At this point I began to demand that she make up her fucking mind. She refused to do so and instead enthusiastically donned a tiara and a sash reading ‘Queen of Mixed Signals’.
Let’s continue along this theme. Warren, yet another love—sex—interest (Anita? It really IS you!) wants to sleep with her. Because she’s so irresistible remember?! She tells him no. He ignores her. They get steamy.
Now back to Roman. She grudgingly goes out with him. At the end of the date(s) they have this conversation:
Roman: “Go out with me again.”
Roman: “We had a great time tonight and we get along really well.”
Roman: “But I’m so charming and you’re really lonely.”
Georgie-Porgie: “Okay fine but only if you promise that we can have this same inane conversation next time too.”
Roman: "Oh Georgina, you know I could never say no to you. You’re just so irresistible"
Not only can she not make up her mind, she doesn’t know when to shut the hell up. She threatens people when she has zero fighting experience and allegedly abhors violence. I don’t mind some barking if you have the bite to back it up. She doesn’t. Like a Chihuahua she’s weak, prone to cowering when really threatened, has a propensity for yapping, at best is capable of non-life threatening nail scratches and small puncture wounds, tires herself out quickly and could easily be vanquished with a well placed punt.

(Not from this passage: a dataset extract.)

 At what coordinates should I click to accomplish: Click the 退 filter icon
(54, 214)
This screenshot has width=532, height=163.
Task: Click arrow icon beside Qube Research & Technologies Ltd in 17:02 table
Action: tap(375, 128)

I’m not really sure what to say about the preternaturally themed plot line other than it was weak, was dragged out in small snippets throughout the book and ended quickly. I kept forgetting there was even a murder-mystery because I was constantly distracted by all the other bullshit that took up the MAJORITY of this book. I think if you cut out Georgie-Porgie’s social life this would be thirty pages. Tops. This isn’t the only book I’ve read that fills space with personal drama but for some reason this time around it irritated the shit out of me.
Speaking of her social life, for a book about a succubus this really lacked the sexiness I was expecting. Yes there was some sex but I thought it was pretty uneventful. There was no build up, no slow ratcheting up of sexual tension. Maybe that’s why I’m so disappointed with it. I have literary blue balls.
Nope. I’m disappointed for more reasons than that. And offended. I almost quit for the second time after this brilliant revelation:
“In that moment, I suddenly understood the power women had over men. It was surprising and exhilarating. Never mind issues of property and politics; it was in the bedroom women ruled. With flesh and sheets and sweat.”
Welp, I guess I should just quit my job now, since the only real power I’ll ever have will come from between my legs. Vagina for the win! What a great message.
After that I started skimming, which is probably a good thing because otherwise this review would likely be a few thousand more lines of ranting.
In short I won’t be reading the next book, nor would I recommend this to anyone.